Segment Start: Entries shown

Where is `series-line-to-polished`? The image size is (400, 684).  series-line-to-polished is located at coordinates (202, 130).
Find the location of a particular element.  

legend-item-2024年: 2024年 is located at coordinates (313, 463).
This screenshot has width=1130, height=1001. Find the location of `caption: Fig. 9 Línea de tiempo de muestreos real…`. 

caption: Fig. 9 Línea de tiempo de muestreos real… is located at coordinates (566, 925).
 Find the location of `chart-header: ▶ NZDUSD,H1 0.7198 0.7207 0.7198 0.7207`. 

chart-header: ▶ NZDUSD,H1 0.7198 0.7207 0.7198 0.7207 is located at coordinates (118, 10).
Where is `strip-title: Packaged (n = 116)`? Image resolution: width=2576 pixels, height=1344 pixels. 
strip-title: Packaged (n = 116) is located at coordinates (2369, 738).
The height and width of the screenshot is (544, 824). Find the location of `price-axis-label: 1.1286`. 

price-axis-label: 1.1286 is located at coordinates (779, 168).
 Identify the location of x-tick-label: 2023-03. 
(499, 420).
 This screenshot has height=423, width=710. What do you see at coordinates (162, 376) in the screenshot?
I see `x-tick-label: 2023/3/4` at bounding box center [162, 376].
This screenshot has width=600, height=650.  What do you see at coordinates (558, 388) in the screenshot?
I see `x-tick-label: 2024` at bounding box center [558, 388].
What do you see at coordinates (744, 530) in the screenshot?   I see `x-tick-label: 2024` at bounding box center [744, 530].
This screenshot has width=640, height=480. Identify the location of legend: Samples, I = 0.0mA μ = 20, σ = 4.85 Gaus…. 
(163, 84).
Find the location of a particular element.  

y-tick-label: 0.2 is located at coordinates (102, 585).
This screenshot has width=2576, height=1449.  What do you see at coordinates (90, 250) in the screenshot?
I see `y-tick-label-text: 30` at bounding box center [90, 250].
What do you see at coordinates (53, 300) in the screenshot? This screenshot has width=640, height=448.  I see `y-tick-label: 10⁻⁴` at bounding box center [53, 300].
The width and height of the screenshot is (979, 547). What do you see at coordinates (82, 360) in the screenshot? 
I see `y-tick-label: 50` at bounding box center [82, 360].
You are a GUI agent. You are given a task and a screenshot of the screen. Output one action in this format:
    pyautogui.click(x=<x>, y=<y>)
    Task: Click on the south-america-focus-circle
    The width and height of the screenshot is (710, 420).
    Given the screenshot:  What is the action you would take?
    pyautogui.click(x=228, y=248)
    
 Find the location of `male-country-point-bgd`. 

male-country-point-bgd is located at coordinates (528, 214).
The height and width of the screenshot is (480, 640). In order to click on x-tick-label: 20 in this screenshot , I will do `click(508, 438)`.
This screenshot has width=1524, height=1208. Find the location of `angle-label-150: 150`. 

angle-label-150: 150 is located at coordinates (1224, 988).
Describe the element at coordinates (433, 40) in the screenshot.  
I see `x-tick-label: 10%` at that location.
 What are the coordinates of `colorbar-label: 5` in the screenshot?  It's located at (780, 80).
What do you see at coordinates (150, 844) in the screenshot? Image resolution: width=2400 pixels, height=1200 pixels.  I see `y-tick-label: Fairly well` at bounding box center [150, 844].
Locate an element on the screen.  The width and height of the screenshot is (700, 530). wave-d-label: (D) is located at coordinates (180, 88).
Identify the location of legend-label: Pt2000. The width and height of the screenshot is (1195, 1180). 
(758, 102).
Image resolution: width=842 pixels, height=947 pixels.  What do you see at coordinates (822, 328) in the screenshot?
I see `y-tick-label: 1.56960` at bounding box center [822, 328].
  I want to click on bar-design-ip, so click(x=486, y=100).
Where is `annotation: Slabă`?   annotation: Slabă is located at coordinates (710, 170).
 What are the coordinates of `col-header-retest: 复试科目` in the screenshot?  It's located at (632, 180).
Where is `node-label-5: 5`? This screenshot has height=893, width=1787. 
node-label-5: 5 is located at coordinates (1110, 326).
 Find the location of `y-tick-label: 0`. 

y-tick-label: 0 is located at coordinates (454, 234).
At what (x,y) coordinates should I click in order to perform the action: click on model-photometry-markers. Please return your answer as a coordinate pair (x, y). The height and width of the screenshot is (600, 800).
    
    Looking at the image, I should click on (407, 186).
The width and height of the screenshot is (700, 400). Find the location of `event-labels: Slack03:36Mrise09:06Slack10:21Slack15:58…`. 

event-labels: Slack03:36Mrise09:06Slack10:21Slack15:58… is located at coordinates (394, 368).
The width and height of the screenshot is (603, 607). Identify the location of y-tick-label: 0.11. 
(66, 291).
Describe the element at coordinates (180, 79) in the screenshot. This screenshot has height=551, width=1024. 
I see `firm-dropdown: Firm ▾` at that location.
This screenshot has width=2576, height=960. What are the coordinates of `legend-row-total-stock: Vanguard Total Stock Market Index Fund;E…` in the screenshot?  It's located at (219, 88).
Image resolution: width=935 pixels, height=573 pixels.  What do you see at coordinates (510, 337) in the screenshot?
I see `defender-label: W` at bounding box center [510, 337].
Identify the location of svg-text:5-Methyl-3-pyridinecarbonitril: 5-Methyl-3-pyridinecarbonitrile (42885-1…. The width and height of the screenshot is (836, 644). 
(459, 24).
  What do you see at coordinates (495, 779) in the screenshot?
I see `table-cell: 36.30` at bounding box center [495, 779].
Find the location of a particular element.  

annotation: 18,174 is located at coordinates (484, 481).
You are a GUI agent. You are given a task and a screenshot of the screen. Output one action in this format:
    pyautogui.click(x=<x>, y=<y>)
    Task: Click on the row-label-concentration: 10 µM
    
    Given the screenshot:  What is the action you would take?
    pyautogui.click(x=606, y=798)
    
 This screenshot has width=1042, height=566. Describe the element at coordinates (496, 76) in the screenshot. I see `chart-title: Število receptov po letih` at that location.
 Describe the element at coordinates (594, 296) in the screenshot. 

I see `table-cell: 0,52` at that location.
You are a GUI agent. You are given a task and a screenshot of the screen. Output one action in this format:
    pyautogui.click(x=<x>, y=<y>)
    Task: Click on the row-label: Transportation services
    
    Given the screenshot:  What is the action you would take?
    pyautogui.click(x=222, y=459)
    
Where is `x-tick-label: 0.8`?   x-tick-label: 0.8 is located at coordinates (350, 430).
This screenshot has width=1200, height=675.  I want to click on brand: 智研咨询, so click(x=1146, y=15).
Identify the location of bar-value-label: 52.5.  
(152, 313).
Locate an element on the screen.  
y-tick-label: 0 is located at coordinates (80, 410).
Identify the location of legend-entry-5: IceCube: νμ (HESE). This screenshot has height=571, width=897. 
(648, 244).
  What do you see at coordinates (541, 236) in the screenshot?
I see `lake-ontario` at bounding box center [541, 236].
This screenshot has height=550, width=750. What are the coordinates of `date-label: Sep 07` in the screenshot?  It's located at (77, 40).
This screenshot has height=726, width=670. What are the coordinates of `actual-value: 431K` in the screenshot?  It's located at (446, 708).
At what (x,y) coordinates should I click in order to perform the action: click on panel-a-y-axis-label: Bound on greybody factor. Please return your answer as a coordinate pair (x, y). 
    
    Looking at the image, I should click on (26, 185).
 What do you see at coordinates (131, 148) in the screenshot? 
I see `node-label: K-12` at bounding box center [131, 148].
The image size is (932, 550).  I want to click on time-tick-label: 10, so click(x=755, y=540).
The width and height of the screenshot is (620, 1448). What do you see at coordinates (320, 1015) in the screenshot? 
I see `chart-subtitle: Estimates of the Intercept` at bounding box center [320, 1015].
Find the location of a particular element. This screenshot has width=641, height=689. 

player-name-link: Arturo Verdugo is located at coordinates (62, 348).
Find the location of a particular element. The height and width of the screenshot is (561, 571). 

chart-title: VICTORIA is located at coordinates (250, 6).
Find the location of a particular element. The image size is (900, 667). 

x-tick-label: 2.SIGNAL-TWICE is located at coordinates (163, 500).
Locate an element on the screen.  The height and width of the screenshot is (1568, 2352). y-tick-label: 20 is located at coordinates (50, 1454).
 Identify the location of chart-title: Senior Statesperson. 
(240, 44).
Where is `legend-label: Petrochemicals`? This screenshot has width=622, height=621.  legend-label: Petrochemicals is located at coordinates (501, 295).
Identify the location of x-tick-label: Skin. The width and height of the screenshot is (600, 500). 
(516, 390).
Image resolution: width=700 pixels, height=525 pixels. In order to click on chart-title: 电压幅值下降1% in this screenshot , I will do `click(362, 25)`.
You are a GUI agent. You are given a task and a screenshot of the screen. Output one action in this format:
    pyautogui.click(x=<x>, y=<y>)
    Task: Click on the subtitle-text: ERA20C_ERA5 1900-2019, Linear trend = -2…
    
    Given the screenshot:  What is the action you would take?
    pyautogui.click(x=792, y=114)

Segment End: Entries shown

• [Work item]: Write out the items from the line with "What do you see at coordinates (744, 530)" up to and including the line with "What do you see at coordinates (53, 300)", substituting "specific" for "particular" and changing nothing else.

• [Solution to this problem]:
What do you see at coordinates (744, 530) in the screenshot?   I see `x-tick-label: 2024` at bounding box center [744, 530].
This screenshot has width=640, height=480. Identify the location of legend: Samples, I = 0.0mA μ = 20, σ = 4.85 Gaus…. 
(163, 84).
Find the location of a specific element.  

y-tick-label: 0.2 is located at coordinates (102, 585).
This screenshot has width=2576, height=1449.  What do you see at coordinates (90, 250) in the screenshot?
I see `y-tick-label-text: 30` at bounding box center [90, 250].
What do you see at coordinates (53, 300) in the screenshot? This screenshot has width=640, height=448.  I see `y-tick-label: 10⁻⁴` at bounding box center [53, 300].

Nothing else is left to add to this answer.